In “The Adventures of Huckleberry Finn,” Jim is freed by Huck and Tom, but risks his own freedom to help the doctor with Tom’s calf. He is again imprisoned and not killed on account of having saved Tom’s life. This narrative, of Black people serving and then being rescued by white people, has absolutely no right to be deemed “classic.” The “classics” may ring true today with universal themes of love, friendship, and loyalty; however, in order for students to understand the diversity of these themes, it is crucial to have a variety of perspectives, not merely a white narrator on the struggles of himself and others. Why are we reading about racism from how a white woman interpreted it? The truest account of racism and slavery can only be told from Black voices. 

I read “To Kill a Mockingbird” in my sophomore English class. Now, in the last quarter of my senior year, I recently read Harper Lee’s follow-up 2015 novel, “Go Set a Watchman”. “Go Set a Watchman” explores the racial tensions in 1950s Alabama as Scout Finch visits home and begins to recognize the racist nature of those who she once held dearest — spoiler alert — one being her father, Atticus Finch. I was stunned. Prior to reading “Go Set a Watchman” I was under the impression, as most EHS students, that Atticus Finch is a beloved character who should be praised for his tolerant nature. But, when you really look closely, and read between Lee’s lines, it’s clear that Atticus, as Scout Finch puts it in “Go Set a Watchman,” is a bigot. Some of us had the privilege of missing it when we first fell in love with “To Kill a Mockingbird.” Neither the jury nor the audience of the novel learn anything about Tom: where he lives, what his family is like, how he treats his wife and children and others in his daily life. He is not made out to be an individual, but an object of Atticus’s righteousness. Tom’s innocence relies on the jury’s trust of Atticus, and his honorability. Atticus even later states that he is, “about as radical as Cotton Tom Heflin” –a white supremacist senator and member of the KKK. Knowing what I know now, teaching “To Kill a Mockingbird” in the same light is simply dishonest. 

Fans of “To Kill a Mockingbird” often urge that the novel offers excellent learning opportunities for discussions, role-playing, and it’s historical significance. Former EHS English teacher J.F. Pirro was often noted for his teaching of “To Kill a Mockingbird” before his retirement in 2020 and does not agree with the decision to pull the book from the reading list this year. Pirro resonated particularly with the theme of maturation in the novel and believes that it was the only book ever written that continues to resonate with kids.

“It was always about the maturation of two kids, particularly Jem as the older brother and his maturation. I had the great pleasure to watch my students mature as they read about Jem and Scout maturing,” Pirro said. “You’re only gonna mature if you have the real life issues that those kids had to face. If you try to cloak or hide those experiences, no one is going to mature.” 
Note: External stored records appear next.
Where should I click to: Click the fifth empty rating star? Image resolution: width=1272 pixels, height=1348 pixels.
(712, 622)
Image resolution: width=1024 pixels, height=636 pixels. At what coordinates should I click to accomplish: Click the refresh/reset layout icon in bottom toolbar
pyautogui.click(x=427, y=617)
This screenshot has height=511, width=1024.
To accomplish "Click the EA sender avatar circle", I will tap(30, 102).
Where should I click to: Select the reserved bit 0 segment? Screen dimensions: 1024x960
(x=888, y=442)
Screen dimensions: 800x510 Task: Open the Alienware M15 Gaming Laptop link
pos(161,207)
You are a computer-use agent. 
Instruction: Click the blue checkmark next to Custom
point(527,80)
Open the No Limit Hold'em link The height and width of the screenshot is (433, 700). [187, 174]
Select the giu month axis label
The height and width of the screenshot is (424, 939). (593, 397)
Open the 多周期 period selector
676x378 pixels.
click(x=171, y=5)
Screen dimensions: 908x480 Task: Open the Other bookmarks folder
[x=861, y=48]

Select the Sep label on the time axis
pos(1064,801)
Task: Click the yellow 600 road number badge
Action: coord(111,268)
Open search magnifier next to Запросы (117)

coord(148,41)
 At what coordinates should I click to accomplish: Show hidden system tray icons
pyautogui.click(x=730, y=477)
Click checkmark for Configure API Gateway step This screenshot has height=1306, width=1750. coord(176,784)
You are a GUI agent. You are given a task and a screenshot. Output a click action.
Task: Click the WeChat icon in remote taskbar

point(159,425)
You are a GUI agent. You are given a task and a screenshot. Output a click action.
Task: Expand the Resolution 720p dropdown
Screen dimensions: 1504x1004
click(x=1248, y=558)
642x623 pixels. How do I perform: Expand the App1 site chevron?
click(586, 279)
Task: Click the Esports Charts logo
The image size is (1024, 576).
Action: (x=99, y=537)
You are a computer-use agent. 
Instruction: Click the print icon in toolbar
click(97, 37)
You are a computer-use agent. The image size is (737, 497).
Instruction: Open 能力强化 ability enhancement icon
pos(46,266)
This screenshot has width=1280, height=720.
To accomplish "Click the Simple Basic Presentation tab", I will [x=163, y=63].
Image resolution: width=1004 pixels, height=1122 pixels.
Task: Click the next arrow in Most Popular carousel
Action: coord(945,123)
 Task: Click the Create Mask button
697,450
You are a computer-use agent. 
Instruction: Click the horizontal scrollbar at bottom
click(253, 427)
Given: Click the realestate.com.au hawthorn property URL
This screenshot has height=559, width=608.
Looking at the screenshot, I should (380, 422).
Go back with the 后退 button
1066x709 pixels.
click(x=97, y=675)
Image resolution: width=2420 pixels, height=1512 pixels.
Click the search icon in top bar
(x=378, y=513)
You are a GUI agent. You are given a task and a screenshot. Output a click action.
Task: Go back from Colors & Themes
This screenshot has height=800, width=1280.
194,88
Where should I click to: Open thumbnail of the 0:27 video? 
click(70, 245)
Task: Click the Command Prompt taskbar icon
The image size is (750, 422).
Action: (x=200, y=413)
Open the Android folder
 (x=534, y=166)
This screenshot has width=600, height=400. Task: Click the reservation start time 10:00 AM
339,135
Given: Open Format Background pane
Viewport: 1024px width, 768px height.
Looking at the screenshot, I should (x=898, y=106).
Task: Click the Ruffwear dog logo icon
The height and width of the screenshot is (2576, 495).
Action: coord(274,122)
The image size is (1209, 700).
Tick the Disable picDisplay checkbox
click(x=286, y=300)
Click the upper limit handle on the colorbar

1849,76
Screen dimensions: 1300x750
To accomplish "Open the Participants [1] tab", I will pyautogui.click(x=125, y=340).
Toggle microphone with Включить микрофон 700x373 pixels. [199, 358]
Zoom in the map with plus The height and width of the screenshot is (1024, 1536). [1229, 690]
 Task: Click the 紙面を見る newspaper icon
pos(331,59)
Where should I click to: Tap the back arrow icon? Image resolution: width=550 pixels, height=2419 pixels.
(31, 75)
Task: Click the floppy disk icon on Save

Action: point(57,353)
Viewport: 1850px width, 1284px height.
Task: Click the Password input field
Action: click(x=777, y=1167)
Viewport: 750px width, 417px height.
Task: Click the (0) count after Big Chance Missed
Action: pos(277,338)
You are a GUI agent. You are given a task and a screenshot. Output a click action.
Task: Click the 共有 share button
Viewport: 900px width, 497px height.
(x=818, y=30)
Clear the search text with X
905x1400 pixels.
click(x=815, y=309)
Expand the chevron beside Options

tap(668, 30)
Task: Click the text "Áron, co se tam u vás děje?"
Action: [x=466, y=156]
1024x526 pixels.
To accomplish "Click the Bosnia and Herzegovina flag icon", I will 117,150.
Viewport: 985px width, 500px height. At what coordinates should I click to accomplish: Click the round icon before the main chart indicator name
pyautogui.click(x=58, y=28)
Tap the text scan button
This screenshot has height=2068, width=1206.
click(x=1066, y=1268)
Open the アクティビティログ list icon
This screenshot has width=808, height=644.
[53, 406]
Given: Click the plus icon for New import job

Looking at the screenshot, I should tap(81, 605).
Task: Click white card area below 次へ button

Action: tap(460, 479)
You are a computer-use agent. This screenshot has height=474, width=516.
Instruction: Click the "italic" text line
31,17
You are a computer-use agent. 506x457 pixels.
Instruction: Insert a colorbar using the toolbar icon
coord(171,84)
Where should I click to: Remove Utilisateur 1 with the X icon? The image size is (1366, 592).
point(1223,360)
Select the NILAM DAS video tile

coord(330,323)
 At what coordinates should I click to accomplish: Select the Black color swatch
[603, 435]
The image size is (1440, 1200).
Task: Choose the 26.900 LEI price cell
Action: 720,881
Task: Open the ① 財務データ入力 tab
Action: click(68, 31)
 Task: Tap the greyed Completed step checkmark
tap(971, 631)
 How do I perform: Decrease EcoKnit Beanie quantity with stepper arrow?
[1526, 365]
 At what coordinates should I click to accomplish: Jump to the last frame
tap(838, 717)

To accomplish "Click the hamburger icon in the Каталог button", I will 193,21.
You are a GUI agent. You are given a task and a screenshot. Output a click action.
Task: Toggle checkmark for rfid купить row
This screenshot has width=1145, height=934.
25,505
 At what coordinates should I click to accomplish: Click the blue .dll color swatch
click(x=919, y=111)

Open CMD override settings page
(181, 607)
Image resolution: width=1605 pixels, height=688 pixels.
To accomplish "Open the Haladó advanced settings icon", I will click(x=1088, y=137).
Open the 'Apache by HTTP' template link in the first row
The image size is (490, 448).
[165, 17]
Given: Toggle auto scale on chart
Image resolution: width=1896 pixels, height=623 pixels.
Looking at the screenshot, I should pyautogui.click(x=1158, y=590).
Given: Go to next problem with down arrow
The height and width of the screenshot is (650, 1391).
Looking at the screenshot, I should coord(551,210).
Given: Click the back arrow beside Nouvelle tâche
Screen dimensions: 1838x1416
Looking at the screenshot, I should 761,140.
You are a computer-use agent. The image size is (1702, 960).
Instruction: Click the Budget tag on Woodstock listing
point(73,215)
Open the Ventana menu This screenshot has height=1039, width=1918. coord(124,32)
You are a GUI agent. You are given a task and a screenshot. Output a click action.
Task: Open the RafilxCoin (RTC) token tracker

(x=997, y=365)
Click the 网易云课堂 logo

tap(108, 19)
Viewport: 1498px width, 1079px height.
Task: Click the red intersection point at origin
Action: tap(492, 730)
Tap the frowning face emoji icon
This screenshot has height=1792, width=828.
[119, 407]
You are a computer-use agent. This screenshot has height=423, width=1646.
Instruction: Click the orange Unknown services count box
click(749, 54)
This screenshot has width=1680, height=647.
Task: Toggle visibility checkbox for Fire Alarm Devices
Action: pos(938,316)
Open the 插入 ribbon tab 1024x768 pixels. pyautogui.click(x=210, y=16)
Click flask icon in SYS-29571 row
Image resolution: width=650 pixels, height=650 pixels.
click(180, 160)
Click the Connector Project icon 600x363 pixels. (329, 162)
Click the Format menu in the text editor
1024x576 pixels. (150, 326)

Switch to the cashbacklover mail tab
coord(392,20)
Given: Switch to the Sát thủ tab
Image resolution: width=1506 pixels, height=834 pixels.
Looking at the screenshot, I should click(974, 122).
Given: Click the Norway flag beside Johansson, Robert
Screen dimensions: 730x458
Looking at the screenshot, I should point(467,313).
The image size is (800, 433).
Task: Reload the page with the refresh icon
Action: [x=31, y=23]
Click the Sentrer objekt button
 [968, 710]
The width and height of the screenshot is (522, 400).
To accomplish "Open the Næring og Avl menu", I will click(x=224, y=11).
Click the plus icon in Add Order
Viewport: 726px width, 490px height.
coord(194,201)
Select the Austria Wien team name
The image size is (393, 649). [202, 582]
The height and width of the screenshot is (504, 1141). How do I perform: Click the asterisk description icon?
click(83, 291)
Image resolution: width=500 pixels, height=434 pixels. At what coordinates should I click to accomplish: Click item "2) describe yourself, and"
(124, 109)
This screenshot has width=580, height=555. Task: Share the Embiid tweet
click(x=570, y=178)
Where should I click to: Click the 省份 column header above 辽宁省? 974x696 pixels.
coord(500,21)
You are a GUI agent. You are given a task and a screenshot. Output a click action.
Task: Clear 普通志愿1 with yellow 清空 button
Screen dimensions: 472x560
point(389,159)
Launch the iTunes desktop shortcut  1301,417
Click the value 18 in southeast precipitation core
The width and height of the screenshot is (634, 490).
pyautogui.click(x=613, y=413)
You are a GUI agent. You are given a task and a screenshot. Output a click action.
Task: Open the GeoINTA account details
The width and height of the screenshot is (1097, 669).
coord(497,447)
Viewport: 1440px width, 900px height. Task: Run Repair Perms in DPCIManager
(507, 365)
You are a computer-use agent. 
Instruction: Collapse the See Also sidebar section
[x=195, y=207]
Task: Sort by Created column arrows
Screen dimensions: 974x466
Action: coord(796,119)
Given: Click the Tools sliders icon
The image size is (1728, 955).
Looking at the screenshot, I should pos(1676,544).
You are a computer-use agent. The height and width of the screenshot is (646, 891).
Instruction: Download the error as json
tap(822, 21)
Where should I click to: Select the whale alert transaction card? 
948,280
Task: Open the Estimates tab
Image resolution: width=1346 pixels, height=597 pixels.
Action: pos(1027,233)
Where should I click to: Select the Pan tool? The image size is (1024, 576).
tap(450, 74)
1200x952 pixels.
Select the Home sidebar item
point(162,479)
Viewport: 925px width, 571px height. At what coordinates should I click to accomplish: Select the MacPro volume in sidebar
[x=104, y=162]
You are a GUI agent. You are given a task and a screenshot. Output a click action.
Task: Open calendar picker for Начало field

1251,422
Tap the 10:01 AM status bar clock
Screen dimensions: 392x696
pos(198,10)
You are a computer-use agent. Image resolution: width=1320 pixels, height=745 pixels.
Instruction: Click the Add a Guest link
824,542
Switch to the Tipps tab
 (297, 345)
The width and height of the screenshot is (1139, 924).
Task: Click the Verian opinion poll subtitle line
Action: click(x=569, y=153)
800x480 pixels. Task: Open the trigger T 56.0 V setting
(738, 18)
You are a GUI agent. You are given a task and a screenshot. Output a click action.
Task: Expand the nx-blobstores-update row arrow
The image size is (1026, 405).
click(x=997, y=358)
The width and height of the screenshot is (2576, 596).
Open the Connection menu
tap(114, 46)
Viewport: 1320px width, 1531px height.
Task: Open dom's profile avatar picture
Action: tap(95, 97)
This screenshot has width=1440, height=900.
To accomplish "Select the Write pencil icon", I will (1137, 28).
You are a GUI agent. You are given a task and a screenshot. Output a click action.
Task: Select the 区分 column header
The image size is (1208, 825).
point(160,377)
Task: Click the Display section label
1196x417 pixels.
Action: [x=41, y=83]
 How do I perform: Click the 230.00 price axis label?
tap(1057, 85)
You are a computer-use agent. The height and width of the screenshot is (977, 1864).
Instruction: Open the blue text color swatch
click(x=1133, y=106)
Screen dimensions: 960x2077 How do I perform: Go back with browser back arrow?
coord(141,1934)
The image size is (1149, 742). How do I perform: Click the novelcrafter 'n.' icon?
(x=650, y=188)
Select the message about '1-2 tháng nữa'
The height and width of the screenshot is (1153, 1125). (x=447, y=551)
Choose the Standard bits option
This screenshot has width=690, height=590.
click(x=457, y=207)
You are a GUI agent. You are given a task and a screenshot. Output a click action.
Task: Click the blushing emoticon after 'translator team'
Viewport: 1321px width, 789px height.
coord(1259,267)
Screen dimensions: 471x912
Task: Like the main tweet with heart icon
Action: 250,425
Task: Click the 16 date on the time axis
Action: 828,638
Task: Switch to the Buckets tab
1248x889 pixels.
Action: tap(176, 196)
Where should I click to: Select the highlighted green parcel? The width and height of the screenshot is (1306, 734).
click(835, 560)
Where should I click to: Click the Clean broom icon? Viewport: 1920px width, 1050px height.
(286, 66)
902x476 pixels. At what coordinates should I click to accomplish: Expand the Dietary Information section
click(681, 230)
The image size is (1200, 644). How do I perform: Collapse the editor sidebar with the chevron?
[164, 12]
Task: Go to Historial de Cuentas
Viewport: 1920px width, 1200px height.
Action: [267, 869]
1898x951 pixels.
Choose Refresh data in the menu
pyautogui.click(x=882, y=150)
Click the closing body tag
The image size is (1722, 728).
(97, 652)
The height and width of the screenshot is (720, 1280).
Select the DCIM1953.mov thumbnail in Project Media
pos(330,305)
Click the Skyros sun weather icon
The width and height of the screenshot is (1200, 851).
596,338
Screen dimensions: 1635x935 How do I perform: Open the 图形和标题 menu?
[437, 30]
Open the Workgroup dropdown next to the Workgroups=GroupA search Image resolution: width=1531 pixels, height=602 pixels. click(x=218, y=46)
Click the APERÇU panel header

 But, understanding racism in America no longer requires opening a book about a young white girl in Alabama. “To Kill a Mockingbird” highlighted the racial divide in America for young, naive, white kids, like myself who could easily relate to Jem and Scout. But what about the other students who possibly compared themselves to Tom or Calpurnia, the Finches’ maid? Removing “To Kill a Mockingbird” from the curriculum would only be the first step in acknowledging Black voices and that the “classics” do not measure up to standing the test of time.